Updated: Nov 15, 2023




The First Layer of the Onion


It is common to be conversing with a young person between the ages of 16-24, and when asked about marriage, the response is something along the lines of, “Yeah. I’m not in a rush. I want to get this job, travel, have a nice nest egg, buy a house, enjoy my freedom while I still have it, and then I’ll think about marriage.” While some of these thoughts might be wise, the church is not addressing the underlying issue. More on that later, for the story continues. The sad reality is that married people can construct their relationship to resemble more of an agreement to follow each other’s passions and hold off on having children instead of submitting to God’s design for the family. Lastly, the continuation moves on to those that are married and have children. Temptations for this group can look like running away, refusing to sacrifice for your family, and daydreaming about when you had more time/freedom/space.

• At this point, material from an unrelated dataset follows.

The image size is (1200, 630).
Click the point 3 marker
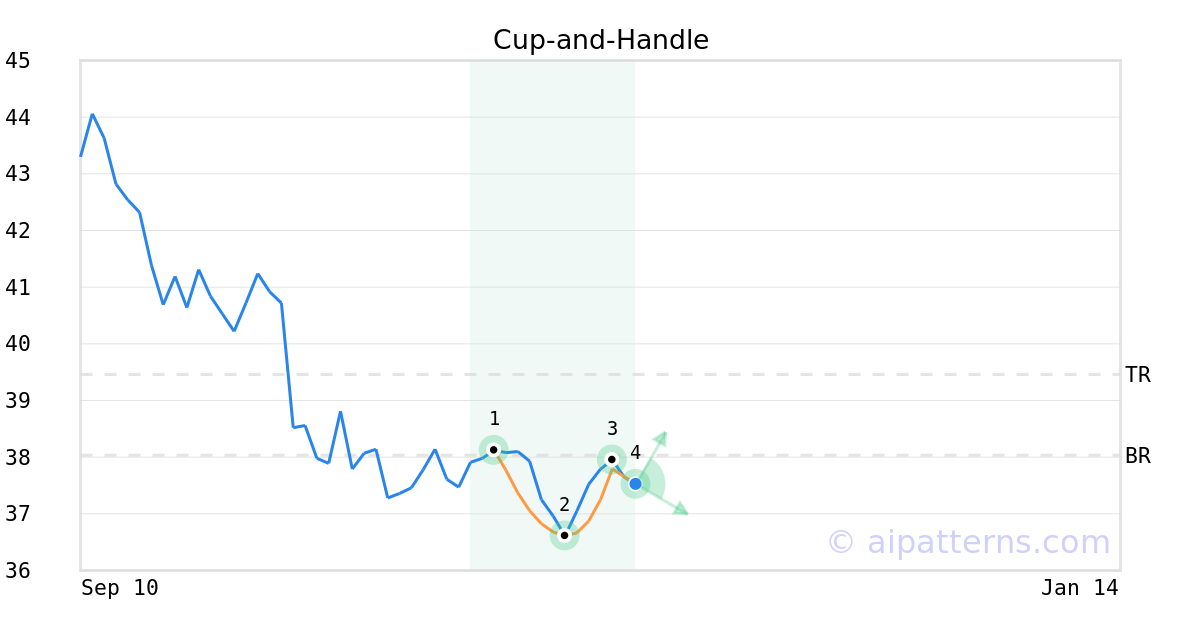pos(612,459)
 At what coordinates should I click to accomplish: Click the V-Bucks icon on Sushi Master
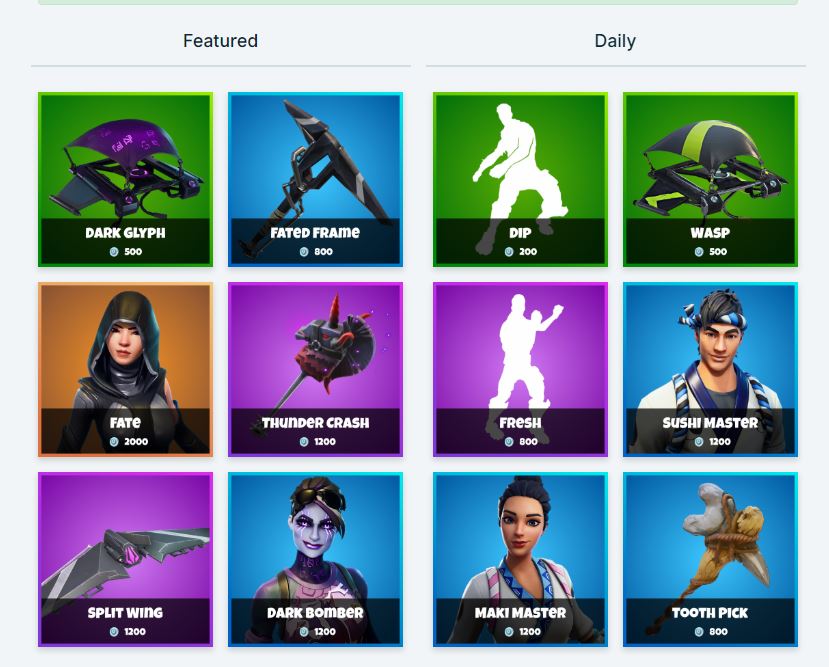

The crazy part is that all three of these instances have one fundamental similarity. They have allowed what the bible would call the “blessing of singleness” to become an idol in their hearts. So let’s dive in a little deeper.


Delayed Adulthood


I remember being at the ripe age of 22, working a good-paying job for 50-60 hours a week, and spending most of the rest of my time playing video games or in the gym lifting weights. At this time, I usually only had one and a half off days. I would work hard on my half-off day to clean my apartment, organize, and finish any leftover chores. Then on my full off day, I would do nothing. I would order delivery for almost every meal, maybe not even open the curtains, and just play video games and watch TV...ALL-DAY. If you had asked me if I thought I was a full-fledged adult, my answer would have been emphatic and somewhat offended that you would even ask that, yes! Besides, I paid my bills, made extra payments on my car, performed well at my job, moved up quickly into management, and was in good physical shape. What more could I be missing in this adulting equation? Looking back six years later, it is unbelievable to think of the time I wasted, how thoughtless I was, and how genuinely self-centered and self-serving I had become.


My story is not unique in our day and age. Why? Well, for one, people will usually rise to the expectation set for them in life, either by family, culture, or friends. But, unfortunately, we treat our teenagers like children, college students like middle schoolers, and college grads like high schoolers. This delayed maturity allows for an unhealthy view of self, marriage, family, and the lifestyle God calls us to.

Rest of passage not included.